Les faits, commis à plusieurs reprises entre février et avril, avaient été signalés après la découverte de traces de ligature sur les pattes de certains animaux, de blessures à la vulve et de traces de sang constatées par un vétérinaire. Après l’installation d’une caméra de surveillance, la propriétaire, Cassandra Sortino, avait repéré à plusieurs reprises une silhouette d’homme. Le prévenu a finalement été interpellé début avril en flagrant délit, derrière une chèvre, avec des gants en latex et le pantalon baissé. Son ADN a été retrouvé sur les animaux et son téléphone a borné à plusieurs reprises à proximité de la ferme.
À l’audience, Massoud S., qui réside dans un centre de demandeur d’asile du 3e arrondissement de Marseille, a nié les faits. « Ce n’est pas possible », a-t-il déclaré. Interrogé par les magistrats, il a répondu : « Je ne sais pas comment l’expliquer ». Il a expliqué avoir raté son train vers Marseille la nuit de son interpellation : « Cet endroit était tout près de la gare, pour moi il n’y avait aucun autre endroit où rester pour passer la nuit ».

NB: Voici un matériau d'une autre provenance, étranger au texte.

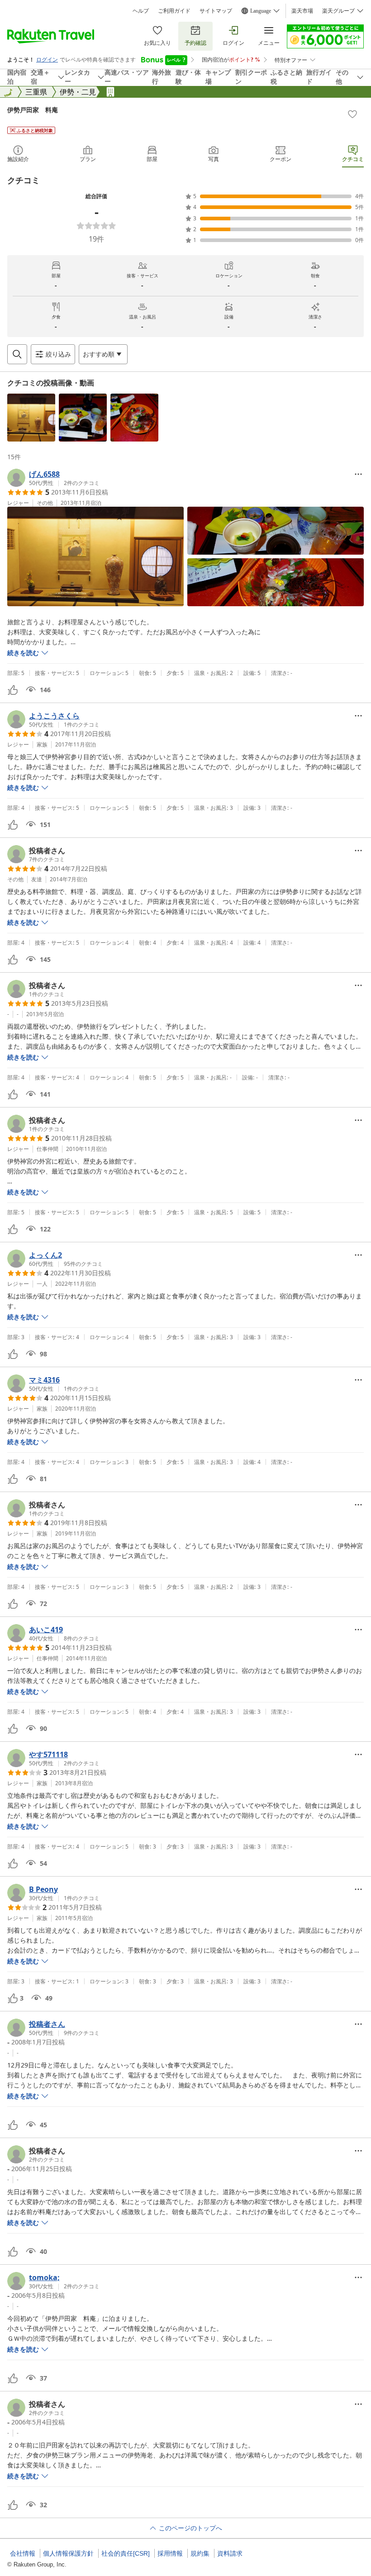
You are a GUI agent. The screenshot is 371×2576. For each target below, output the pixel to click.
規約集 (199, 2553)
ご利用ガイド (174, 11)
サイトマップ (216, 11)
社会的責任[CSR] (125, 2553)
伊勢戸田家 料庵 (32, 109)
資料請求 (230, 2553)
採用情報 (170, 2553)
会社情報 (22, 2553)
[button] (31, 418)
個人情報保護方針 (68, 2553)
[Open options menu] (358, 474)
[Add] (352, 114)
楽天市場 (302, 11)
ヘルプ (141, 11)
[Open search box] (17, 354)
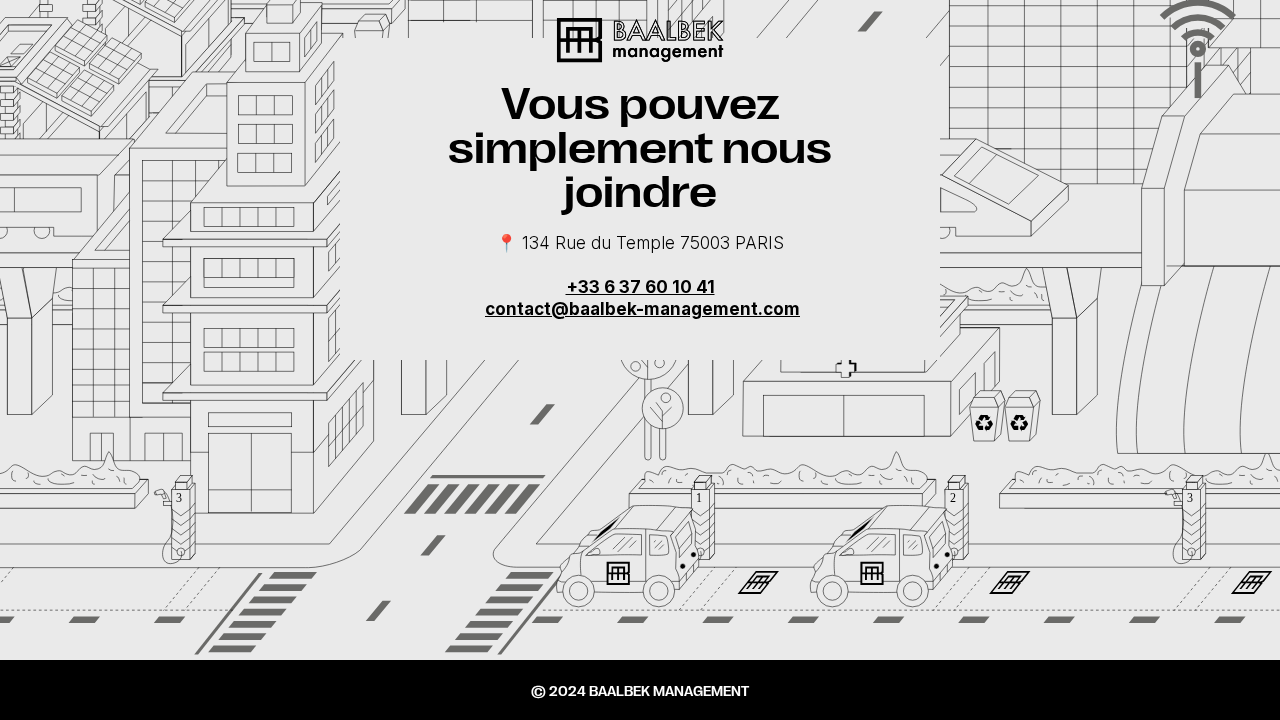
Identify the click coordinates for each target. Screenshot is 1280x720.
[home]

Lors de l’expertise psychiatrique, réalisée pendant sa détention provisoire, le médecin a rapporté une absence de trouble et une forme de reconnaissance partielle des faits. « On en fait toute une histoire alors que ce ne sont que des animaux », aurait indiqué le prévenu. Il a aussi expliqué que la personne qui avait fait cela l’avait certainement fait pour ne « pas violer une femme », car la chèvre ne va pas le reconnaître. Devant le tribunal, il a peiné à se souvenir de ces déclarations, relevées par les avocats des associations de défense des animaux, parties civiles. « Je suis quelqu’un de normal », s’est-il défendu.